### [What the task asks]
Repeat the stretch of entries below from the line with "The width and height of the screenshot is (1472, 834)." through the line with "This screenshot has height=491, width=954.". Include both ends and add nothing.

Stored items

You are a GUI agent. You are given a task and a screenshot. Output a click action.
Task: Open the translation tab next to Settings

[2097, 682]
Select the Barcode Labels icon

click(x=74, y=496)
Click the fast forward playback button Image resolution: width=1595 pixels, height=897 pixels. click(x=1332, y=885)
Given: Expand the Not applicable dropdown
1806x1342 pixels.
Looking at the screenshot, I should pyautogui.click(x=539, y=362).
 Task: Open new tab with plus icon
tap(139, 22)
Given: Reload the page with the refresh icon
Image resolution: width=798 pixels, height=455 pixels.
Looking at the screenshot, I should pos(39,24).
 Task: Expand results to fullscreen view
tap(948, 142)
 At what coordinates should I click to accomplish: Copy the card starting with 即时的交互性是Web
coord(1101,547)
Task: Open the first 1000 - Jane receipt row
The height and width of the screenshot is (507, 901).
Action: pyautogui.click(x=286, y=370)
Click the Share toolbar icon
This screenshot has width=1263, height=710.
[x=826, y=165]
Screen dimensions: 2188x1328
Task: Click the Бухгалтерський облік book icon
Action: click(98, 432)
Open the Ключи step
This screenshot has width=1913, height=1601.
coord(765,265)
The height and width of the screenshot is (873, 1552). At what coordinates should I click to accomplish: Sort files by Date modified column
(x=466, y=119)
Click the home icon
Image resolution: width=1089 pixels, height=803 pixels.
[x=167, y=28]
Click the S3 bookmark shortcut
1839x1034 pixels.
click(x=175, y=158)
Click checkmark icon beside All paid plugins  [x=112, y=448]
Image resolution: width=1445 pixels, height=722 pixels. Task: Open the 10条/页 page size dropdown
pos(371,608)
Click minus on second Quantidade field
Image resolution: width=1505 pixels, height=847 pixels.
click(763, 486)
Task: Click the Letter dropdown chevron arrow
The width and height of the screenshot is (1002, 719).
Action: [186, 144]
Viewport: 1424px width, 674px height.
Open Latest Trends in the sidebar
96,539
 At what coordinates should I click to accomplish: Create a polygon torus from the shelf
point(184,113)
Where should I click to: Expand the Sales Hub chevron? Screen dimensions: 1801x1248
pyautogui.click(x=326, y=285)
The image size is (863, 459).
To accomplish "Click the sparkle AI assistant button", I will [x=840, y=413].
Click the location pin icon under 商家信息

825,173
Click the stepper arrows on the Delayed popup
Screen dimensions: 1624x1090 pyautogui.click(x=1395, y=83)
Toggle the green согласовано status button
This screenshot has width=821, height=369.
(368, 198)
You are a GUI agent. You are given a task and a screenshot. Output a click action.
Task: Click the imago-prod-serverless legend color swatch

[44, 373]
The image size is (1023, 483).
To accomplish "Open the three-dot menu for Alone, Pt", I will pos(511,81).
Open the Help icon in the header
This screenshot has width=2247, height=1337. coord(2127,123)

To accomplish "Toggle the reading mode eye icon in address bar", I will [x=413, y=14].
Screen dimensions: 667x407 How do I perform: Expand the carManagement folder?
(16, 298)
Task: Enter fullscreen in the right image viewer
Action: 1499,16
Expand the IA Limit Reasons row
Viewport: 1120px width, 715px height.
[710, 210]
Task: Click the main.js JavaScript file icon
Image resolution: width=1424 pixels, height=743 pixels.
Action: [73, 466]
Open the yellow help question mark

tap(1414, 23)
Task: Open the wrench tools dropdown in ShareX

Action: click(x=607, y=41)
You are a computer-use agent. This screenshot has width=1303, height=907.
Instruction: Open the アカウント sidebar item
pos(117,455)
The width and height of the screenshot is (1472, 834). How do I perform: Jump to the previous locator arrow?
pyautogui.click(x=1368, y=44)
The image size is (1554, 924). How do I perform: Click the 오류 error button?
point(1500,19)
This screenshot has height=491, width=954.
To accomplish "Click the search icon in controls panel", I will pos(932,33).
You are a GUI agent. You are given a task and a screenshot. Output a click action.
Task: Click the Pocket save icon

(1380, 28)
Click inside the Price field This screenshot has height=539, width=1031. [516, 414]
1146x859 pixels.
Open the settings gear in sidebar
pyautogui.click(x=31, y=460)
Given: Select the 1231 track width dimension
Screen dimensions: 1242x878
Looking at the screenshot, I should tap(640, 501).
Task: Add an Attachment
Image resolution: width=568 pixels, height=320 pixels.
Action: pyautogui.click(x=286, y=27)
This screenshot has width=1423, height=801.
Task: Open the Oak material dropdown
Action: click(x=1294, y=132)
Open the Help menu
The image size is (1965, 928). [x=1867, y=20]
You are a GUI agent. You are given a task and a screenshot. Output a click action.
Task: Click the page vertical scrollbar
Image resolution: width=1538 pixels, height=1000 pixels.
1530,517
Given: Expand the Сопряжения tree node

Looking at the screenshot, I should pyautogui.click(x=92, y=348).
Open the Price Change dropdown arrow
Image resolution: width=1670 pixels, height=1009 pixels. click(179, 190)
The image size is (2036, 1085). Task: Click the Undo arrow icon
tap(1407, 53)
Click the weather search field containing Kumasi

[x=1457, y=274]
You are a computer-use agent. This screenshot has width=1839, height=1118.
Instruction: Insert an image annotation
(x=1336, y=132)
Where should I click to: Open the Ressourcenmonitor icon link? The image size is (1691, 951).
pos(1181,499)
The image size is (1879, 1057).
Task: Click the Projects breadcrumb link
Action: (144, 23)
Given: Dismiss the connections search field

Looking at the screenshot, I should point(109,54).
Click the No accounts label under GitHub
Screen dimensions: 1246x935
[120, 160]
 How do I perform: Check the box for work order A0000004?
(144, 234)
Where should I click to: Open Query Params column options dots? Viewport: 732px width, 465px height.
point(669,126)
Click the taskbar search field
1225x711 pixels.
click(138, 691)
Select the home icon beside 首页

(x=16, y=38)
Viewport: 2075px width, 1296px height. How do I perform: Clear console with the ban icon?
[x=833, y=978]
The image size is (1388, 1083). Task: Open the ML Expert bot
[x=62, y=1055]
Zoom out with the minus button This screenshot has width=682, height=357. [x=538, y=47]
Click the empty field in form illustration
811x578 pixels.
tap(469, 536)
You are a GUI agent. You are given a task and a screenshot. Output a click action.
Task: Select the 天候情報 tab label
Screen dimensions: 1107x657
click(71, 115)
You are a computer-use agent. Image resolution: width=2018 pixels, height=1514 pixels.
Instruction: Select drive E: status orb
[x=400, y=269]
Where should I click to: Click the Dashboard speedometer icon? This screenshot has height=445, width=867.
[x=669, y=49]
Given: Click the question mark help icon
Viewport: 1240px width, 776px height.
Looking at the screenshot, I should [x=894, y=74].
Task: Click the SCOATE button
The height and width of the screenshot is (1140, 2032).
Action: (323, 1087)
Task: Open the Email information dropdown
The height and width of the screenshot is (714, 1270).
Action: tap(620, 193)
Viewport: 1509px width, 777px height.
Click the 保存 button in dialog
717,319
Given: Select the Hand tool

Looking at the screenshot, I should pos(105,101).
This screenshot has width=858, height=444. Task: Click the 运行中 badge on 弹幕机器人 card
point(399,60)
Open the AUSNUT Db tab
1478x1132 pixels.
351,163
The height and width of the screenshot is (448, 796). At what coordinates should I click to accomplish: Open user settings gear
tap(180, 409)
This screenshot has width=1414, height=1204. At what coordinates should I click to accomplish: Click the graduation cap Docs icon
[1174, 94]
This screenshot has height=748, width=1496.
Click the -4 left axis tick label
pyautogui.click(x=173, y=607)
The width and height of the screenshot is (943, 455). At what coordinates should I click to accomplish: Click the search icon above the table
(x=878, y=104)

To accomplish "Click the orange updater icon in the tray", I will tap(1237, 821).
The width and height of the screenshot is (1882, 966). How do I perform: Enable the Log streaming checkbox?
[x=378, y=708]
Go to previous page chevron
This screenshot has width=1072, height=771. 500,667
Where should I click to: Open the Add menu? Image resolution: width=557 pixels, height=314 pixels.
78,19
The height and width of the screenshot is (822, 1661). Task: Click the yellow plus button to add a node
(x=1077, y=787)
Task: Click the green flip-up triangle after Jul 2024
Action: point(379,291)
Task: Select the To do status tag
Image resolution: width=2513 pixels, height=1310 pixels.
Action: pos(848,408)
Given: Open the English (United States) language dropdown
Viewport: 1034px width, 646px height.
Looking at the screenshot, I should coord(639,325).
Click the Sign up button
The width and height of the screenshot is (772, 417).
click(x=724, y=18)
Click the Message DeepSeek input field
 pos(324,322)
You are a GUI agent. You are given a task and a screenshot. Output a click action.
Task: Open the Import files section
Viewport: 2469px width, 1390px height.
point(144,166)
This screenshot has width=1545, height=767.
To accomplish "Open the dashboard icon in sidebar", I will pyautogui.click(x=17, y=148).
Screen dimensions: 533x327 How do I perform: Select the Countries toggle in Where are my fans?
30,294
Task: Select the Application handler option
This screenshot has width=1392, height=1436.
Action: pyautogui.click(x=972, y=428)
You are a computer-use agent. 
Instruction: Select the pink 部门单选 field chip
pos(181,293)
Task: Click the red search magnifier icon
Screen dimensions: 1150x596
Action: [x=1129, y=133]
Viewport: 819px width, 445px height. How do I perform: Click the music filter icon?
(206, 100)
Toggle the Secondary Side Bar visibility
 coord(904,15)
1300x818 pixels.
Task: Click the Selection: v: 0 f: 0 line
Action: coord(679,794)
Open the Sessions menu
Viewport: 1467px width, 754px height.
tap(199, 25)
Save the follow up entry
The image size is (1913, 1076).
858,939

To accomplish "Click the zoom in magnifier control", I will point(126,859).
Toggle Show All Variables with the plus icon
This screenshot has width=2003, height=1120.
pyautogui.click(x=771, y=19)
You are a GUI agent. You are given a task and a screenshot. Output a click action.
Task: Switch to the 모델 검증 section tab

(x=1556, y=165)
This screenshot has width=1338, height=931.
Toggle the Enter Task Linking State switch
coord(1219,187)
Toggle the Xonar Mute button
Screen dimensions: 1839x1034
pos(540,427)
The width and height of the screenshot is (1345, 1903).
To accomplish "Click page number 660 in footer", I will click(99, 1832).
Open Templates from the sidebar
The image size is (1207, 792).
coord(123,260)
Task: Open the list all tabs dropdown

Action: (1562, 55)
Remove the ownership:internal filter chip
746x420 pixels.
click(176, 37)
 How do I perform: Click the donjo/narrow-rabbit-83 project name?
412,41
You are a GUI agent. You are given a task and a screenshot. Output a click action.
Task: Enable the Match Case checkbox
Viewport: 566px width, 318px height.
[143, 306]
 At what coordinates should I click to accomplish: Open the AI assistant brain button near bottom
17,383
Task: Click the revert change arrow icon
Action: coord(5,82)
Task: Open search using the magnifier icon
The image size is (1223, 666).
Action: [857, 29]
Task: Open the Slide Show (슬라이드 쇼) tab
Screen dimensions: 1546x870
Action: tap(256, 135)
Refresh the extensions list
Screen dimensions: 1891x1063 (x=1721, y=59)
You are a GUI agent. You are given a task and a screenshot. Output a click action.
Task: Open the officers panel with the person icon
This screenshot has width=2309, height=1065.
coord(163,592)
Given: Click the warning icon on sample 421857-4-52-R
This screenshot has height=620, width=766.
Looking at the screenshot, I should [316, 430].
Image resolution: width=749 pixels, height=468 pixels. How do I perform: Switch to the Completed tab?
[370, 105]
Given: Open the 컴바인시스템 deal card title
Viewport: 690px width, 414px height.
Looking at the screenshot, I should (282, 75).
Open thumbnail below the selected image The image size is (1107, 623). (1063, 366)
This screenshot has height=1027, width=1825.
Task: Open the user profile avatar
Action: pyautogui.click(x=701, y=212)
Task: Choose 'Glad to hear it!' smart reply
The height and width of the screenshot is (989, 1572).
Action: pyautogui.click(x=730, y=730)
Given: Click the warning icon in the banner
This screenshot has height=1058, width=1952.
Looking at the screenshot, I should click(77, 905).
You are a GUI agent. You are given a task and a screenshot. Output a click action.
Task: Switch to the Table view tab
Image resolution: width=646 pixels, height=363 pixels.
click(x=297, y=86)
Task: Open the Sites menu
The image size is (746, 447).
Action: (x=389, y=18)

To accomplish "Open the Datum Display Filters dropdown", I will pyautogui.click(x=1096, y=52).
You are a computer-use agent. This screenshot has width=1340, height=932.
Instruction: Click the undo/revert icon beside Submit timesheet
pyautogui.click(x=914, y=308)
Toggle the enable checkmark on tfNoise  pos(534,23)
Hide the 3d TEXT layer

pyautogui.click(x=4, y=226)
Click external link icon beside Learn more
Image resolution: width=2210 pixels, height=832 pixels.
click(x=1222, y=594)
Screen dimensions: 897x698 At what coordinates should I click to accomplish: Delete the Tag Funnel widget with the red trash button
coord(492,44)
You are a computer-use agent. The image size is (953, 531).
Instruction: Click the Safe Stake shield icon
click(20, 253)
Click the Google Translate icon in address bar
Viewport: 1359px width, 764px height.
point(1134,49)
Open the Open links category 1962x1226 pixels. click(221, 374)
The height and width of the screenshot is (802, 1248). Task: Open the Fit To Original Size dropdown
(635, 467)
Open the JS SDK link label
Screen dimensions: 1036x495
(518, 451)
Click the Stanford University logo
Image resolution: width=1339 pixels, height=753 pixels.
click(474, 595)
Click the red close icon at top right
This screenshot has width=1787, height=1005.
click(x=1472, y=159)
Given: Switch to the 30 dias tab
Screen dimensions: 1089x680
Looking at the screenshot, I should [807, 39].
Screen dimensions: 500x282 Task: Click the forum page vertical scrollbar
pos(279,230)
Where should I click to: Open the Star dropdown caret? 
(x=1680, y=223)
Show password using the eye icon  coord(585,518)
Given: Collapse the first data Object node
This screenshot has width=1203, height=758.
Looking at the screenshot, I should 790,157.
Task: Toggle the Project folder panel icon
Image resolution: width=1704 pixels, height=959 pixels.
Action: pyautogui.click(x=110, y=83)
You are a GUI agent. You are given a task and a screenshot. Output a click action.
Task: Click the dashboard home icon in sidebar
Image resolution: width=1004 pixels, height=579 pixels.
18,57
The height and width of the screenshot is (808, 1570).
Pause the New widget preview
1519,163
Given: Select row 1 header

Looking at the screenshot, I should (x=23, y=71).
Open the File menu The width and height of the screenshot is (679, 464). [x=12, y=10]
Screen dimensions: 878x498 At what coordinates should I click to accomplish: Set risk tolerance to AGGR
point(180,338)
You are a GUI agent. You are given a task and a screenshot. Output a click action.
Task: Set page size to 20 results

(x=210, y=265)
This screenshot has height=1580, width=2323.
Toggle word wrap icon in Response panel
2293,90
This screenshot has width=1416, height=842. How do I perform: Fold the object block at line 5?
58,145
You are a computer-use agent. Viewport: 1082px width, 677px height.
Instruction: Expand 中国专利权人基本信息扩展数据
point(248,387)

### [Response to the exercise]
The width and height of the screenshot is (1472, 834). How do I perform: Jump to the previous locator arrow?
pyautogui.click(x=1368, y=44)
The image size is (1554, 924). How do I perform: Click the 오류 error button?
point(1500,19)
This screenshot has height=491, width=954.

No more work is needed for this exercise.